## STORED DATA

= = =

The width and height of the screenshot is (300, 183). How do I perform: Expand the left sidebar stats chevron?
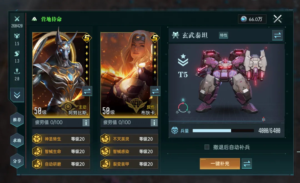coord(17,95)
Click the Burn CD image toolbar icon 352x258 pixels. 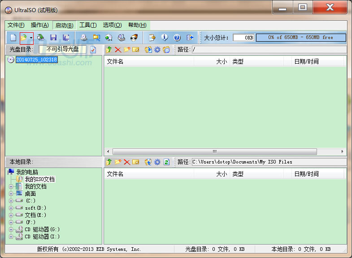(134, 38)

= = =

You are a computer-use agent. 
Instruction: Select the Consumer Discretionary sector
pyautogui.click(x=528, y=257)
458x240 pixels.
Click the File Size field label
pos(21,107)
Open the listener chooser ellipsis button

= = =

## PROBLEM DETAILS
Reproduce word for word the material above, starting with the line that has "Click the File Size field label" and stopping after the line that has "Open the listener chooser ellipsis button".

## EXERCISE ANSWER
Click the File Size field label
pos(21,107)
Open the listener chooser ellipsis button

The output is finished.